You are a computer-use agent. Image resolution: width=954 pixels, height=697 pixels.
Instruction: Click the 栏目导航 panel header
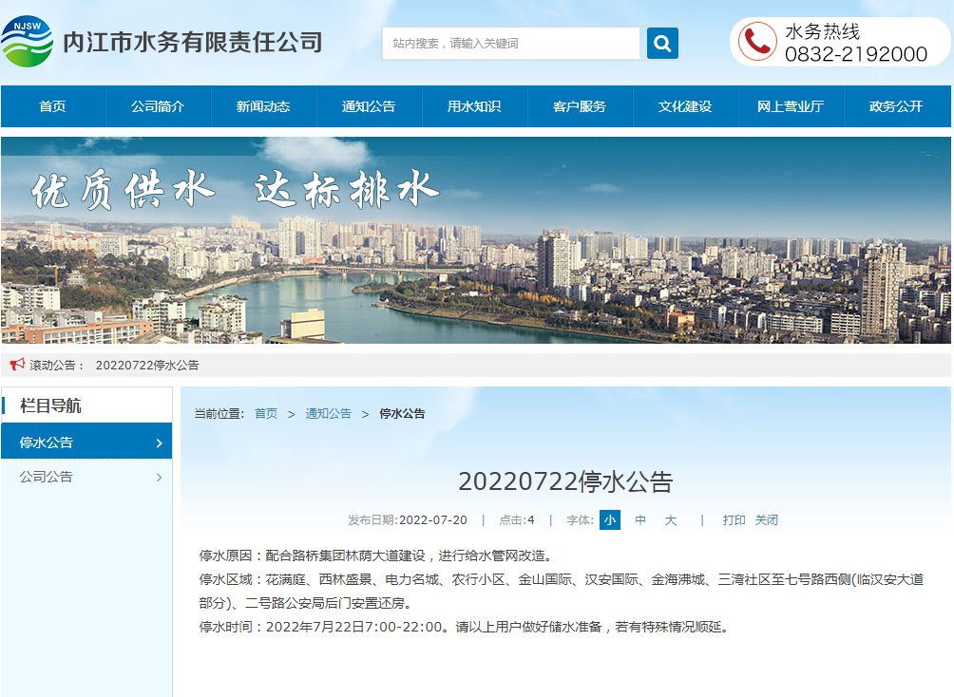[52, 405]
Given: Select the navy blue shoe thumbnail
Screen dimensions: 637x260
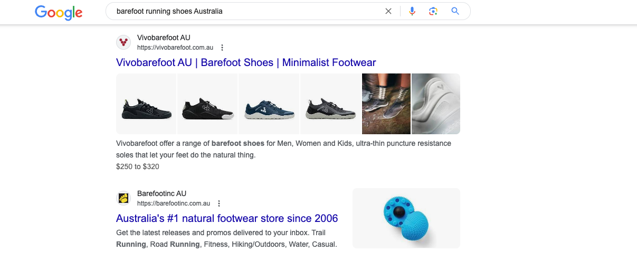Looking at the screenshot, I should click(269, 104).
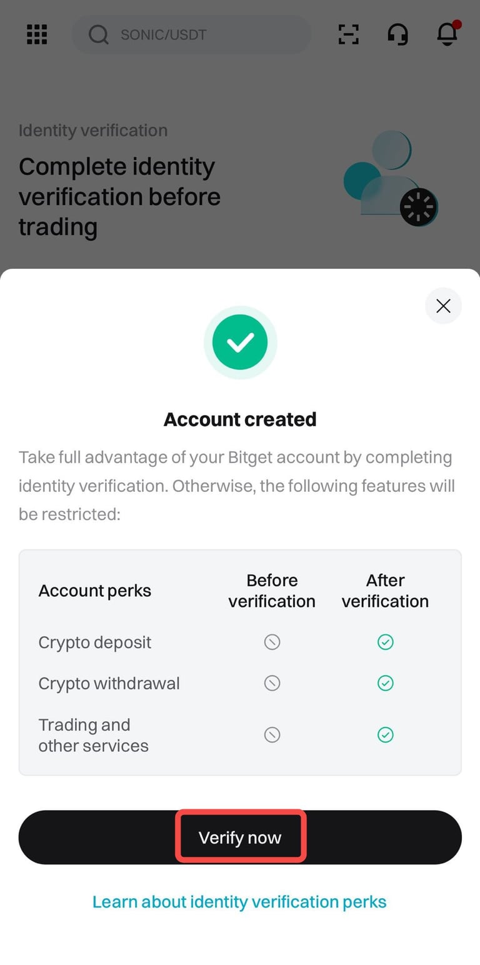
Task: Click Crypto deposit before-verification restricted icon
Action: pyautogui.click(x=272, y=642)
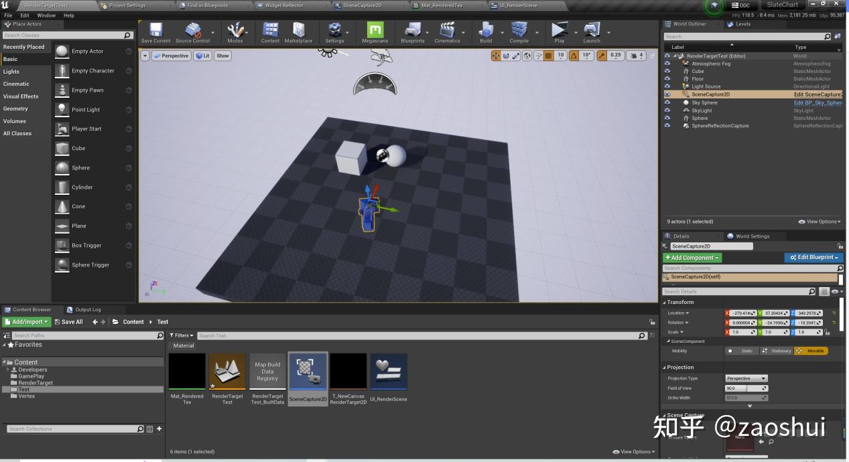Open the Perspective viewport dropdown
The image size is (849, 462).
pyautogui.click(x=172, y=56)

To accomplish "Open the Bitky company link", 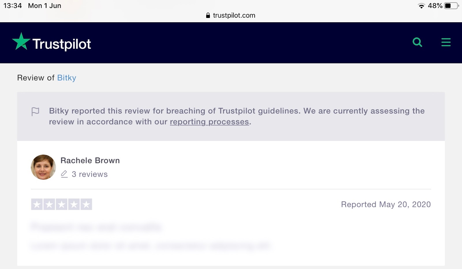I will 67,78.
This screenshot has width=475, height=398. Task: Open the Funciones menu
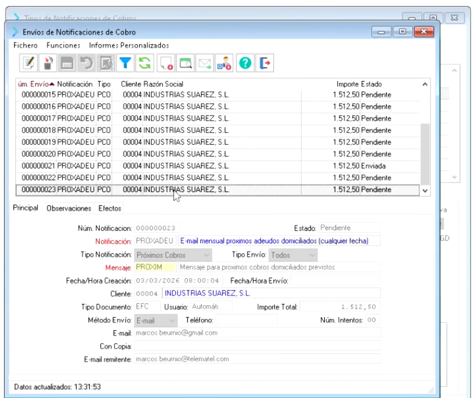click(63, 46)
== == ==
→ WORK INSTRUCTIONS:
Locate each line in the data above that contains the string "height", and copy those lines in full.

→ CORRECT RESPONSE:
You are a computer-use agent. Image resolution: width=954 pixels, height=697 pixels.
This screenshot has width=475, height=398. Task: Open the Funciones menu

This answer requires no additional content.